The Telegraph reports on the Housing and Planning Bill’s permission in principle measure. It says that "tens of thousands of new homes in greenfield areas in England will be given automatic planning permission amid fears that communities will have inappropriate developments forced on them". According to the newspaper, ministers have "quietly given developers the right to be granted ‘permission in principle’ in areas that are earmarked for new housing schemes". The newspaper adds: "Rural campaigners said the new powers will restrict the rights of council planning officers to ensure that the design, density, size and location of homes is in keeping with rural areas."
The Observer reports that the "formal recognition of Edinburgh as one of the world’s most beautiful cities is under threat amid a battle for the soul of its most historic quarter". According to the newspaper, the city was inscribed as a UNESCO world heritage site in 1995. It says that, following complains from the public and architectural experts over a number of new buildings, inspectors from the International Council on Monuments and Sites, which advises UNESCO, have toured several of the most contentious sites.
The Telegraph also reports that a schools minister has said that schools should be "housed in skyscrapers to cope with the boom in pupil numbers". According to the newspaper, Lord Nash said that headteachers should follow the example of schools in New York, "where extra floors are added to school buildings, and office blocks are repurposed to house additional classrooms".
The Independent reports that the Office for National Statistics has said that housing associations will now be classified as public bodies and that their liabilities therefore also belong to the public sector. According to the newspaper, the move will end up adding around £60 billion to the UK’s public debt. It says that the government will look to bring forward measures to turn housing associations back into purely private sector bodies "as soon as possible".

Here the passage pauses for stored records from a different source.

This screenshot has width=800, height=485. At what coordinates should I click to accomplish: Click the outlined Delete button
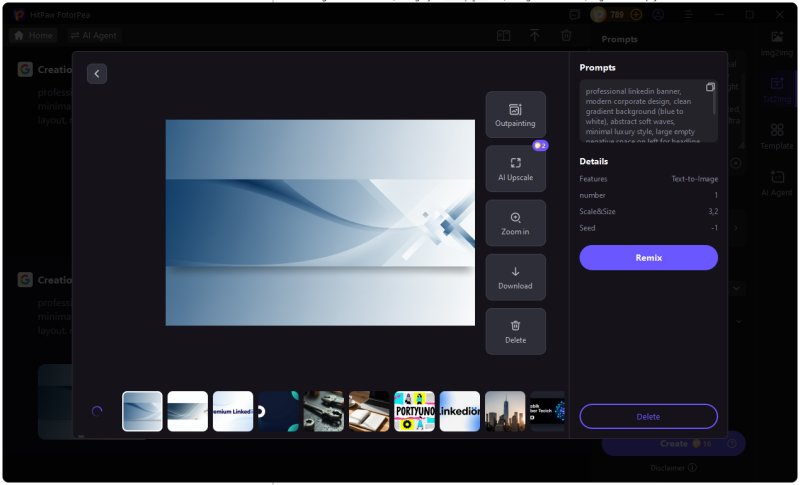coord(648,416)
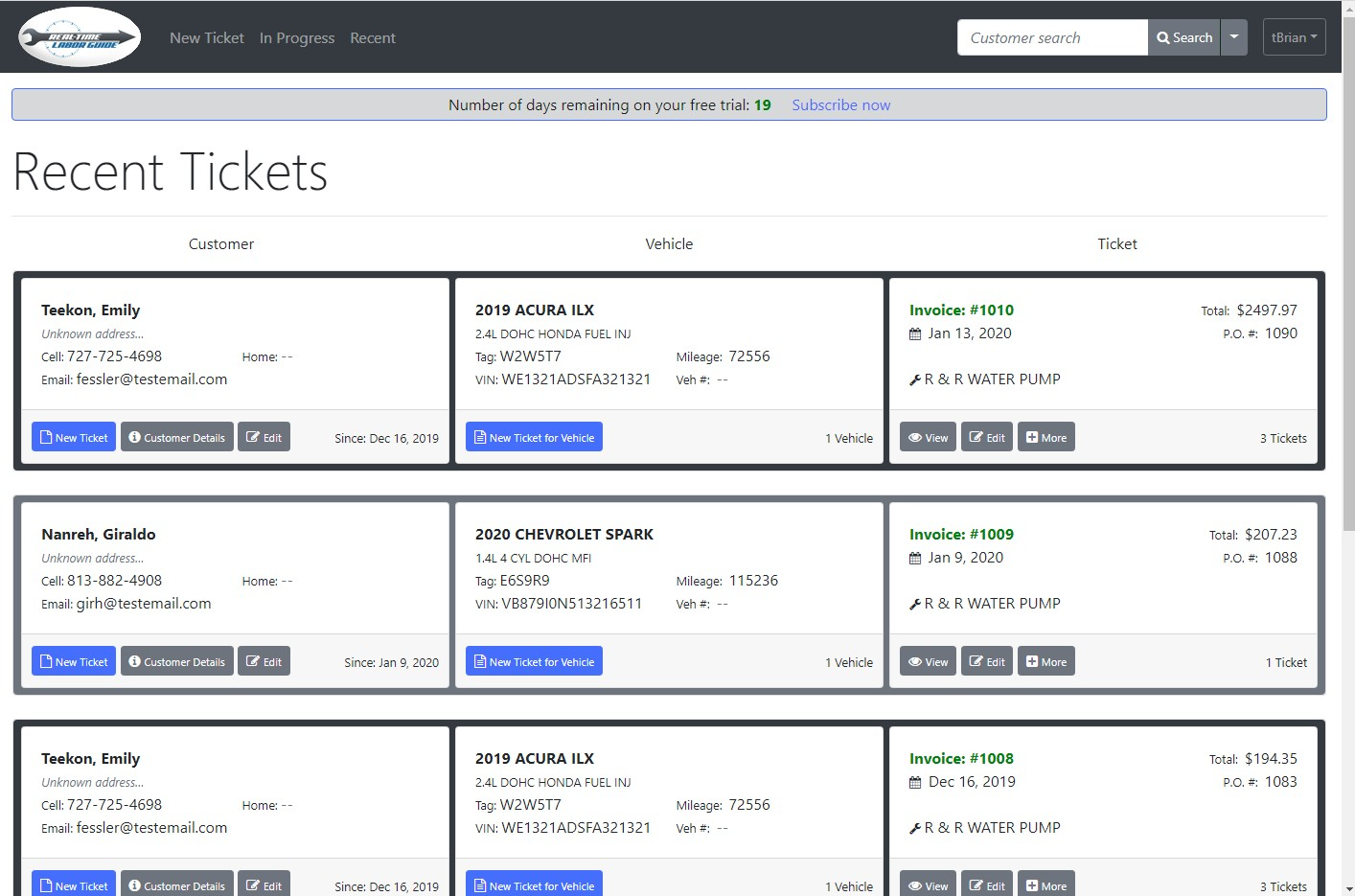Click the eye View icon for invoice #1009

[915, 660]
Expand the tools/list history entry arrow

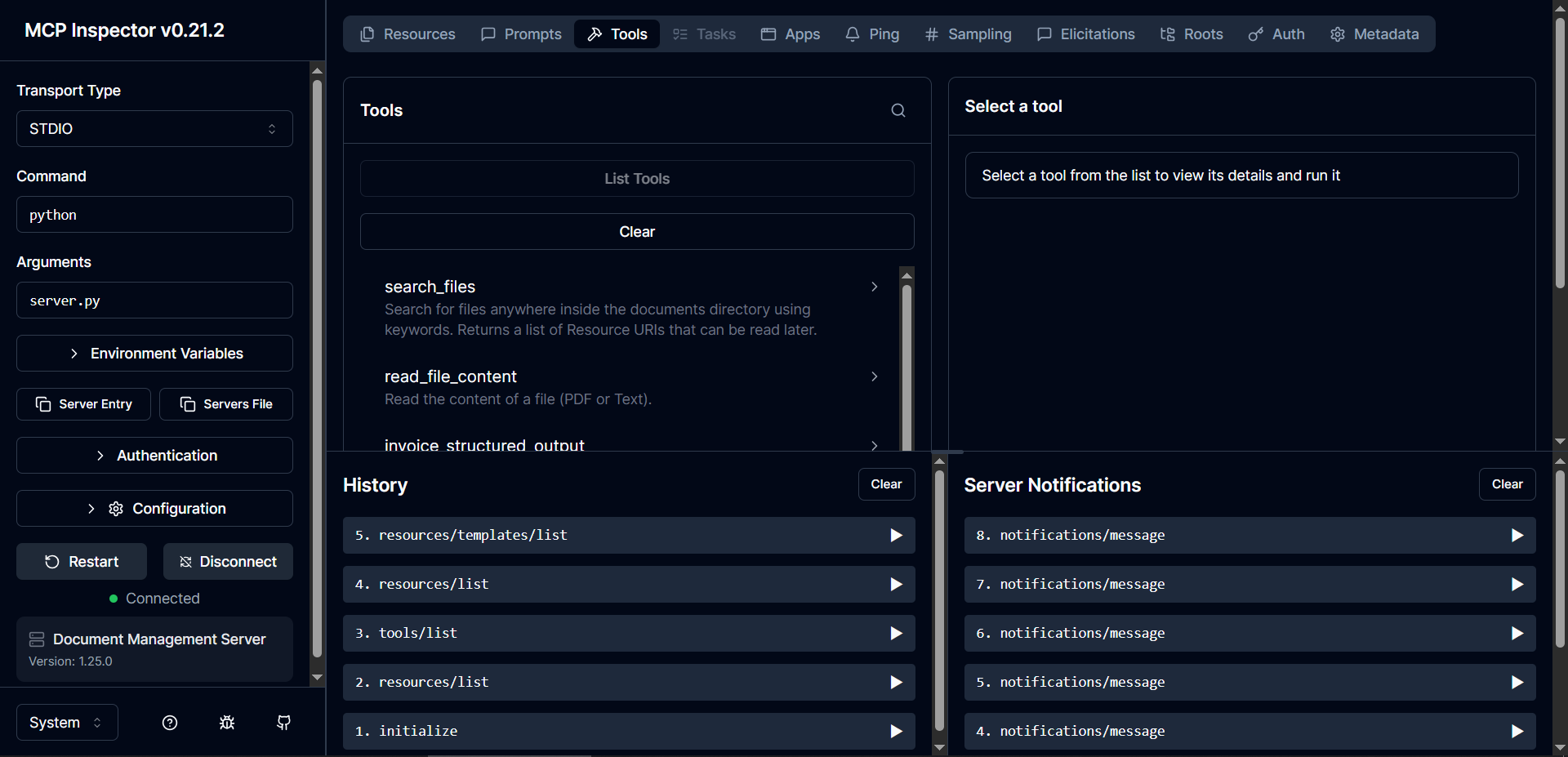point(896,633)
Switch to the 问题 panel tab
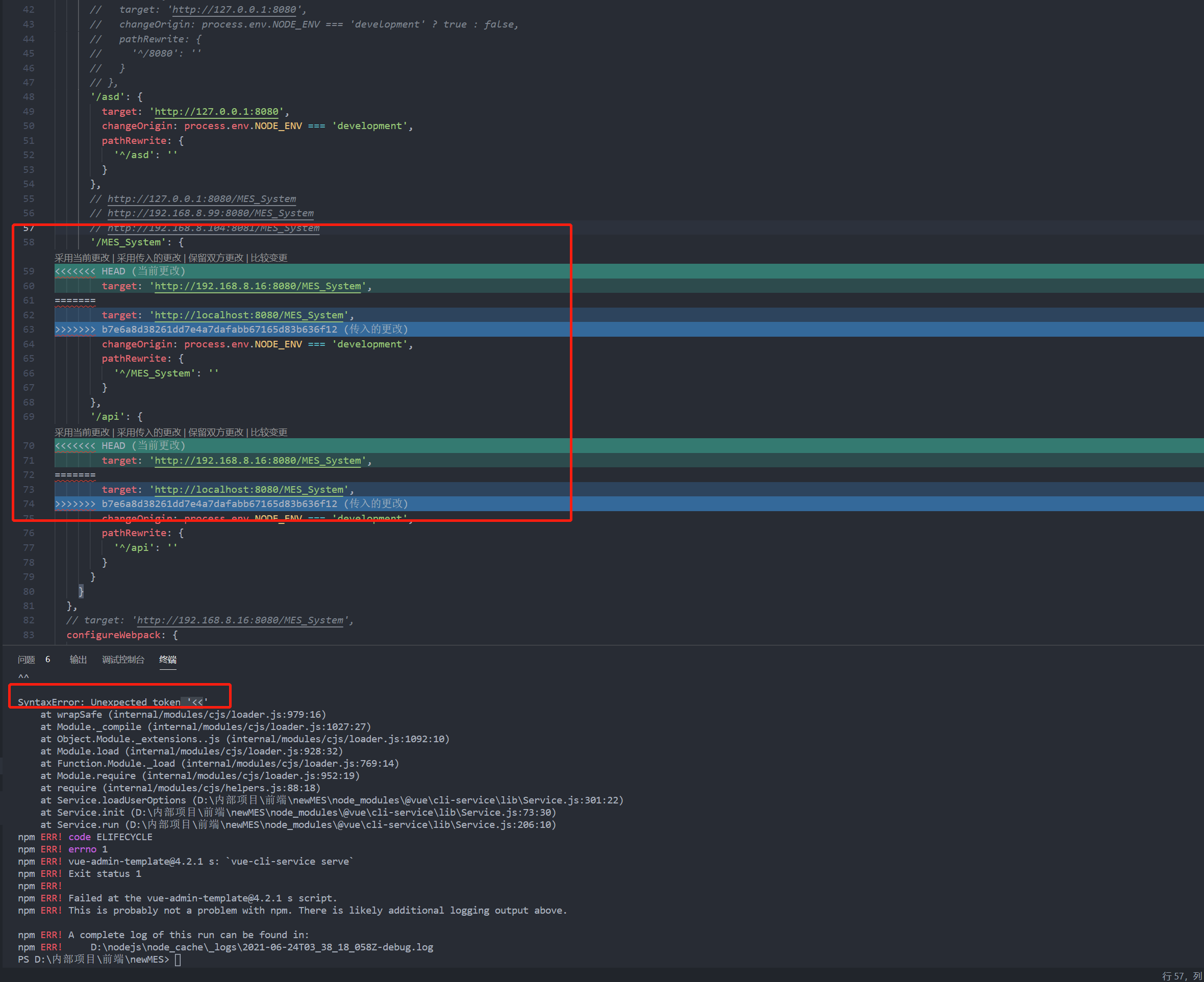 tap(26, 660)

The Guardian reports that sub-prime mortgages, "widely blamed as the cause of the 2007/08 financial crisis, are making a surprise comeback in the UK, with several new lenders launching home loans for people with poor credit histories". The newspaper reports that several lenders are targeting people who have faced serious financial problems including repossession and bankruptcy, as well as those with minor blots on their records, as customers for the mortgages, which come with interest rates as high as 8 per cent.